Caltagirone (Ct): nasce il museo didattico permanente

Dalla collezione di Vincenzo Forgia nasce a Caltagirone un museo didattico permenente. L’obiettivo è custodire e valorizzare le tradizioni.

All’interno del museo, in via Roma, 40, i visitatori potranno ammirare una parte della vasta e importante collezione privata del maestro Vincenzo Forgia.

Nella prima sala sono in esposizione fischietti della produzione di Caltagirone che vanno dalla seconda metà del XIX al XX secolo, con opere di Salvatore Leone, Salvatore Graziano, Vincenzo Forgia e autori vari.

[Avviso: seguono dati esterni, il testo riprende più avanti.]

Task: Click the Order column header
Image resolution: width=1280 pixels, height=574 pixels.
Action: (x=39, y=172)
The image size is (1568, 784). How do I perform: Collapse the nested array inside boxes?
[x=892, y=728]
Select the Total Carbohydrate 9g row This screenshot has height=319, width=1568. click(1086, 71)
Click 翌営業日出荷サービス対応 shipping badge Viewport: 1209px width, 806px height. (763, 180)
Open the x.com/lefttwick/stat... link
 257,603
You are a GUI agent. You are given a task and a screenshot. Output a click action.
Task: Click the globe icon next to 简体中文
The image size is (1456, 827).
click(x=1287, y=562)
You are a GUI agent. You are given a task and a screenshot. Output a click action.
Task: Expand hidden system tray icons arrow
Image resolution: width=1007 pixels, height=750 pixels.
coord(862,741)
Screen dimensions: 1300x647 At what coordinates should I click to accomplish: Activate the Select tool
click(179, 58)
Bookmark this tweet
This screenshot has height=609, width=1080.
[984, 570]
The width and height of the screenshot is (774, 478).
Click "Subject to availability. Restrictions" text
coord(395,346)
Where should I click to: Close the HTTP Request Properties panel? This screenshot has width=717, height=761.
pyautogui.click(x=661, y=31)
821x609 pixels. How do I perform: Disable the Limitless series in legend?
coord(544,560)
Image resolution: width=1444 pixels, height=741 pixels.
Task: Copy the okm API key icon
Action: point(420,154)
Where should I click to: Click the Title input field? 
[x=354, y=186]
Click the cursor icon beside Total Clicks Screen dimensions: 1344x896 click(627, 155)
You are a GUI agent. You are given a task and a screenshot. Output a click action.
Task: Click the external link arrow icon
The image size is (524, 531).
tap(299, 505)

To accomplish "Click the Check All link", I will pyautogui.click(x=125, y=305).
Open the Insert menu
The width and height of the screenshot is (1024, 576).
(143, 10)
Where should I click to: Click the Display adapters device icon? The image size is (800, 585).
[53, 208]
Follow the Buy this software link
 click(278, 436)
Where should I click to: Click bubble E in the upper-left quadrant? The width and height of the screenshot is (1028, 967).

Nella seconda sala sono esposte invece delle bellissime formelle, largamente utilizzate per realizzare i geli di frutta e di fiori, creme e mostarda, raffiguranti diverse tipologie di soggetti (religiosi, personaggi, motivi ornamentali, stemmi e simboli, paesaggi, ortaggi e frutta, animali, volti e maschere, scritte e soggetti vari) che vanno dalla fine del XVIII secolo sino alla prima metà del XX secolo, anche con produzione di altri centri ceramici, una produzione contemporanea e le curiosità come dal soggetto alla formella e viceversa.

Infine nell’altra sala è possibile ammirare uno scenografico “presepe degli umili”, con una notevole esposizione di soggetti dell’epoca di autori vari e di altri centri di produzione, in un periodo compreso fra la seconda metà del XIX e la prima metà del XX secolo.

Il Museo Didattico Permanente della collezione Vincenzo Forgia racchiude solo una piccola parte di  un progetto molto più ambizioso che è la realizzazione di un polo museale con l’obiettivo di valorizzare l’arte, la storia e le tradizioni, e che dovrebbe comprendere le botteghe delle quattro figure principali della produzione di ceramiche di Caltagirone, risalenti al XVIII – XIX e XX secolo: ù stazzunaru (materiale per l’edilizia), ù quartararu (torniante), modellatore-stampatore e lo smaltatore-decoratore.

Un’esposizione di tutti gli oggetti d’uso, dal XVIII al XX secolo; la Casa Museo con arredamenti e suppellettili della seconda metà dell’800 ed inizi ‘900, in cui sono esposti tutti gli oggetti ceramici d’arredo e funzionali, sistemati ognuno al proprio posto, e l’intera collezione di oltre 1000 esemplari di formelle con le rispettive matrici ed  una parte destinata all’esposizione/vendita delle copie fedeli di tutti gli oggetti in ceramica esposti.

Su prenotazione è possibile, oltre a visitare il Museo Didattico Permanente della collezione Vincenzo Forgia, assistere a particolari dimostrazioni di lavorazione con accurate spiegazioni.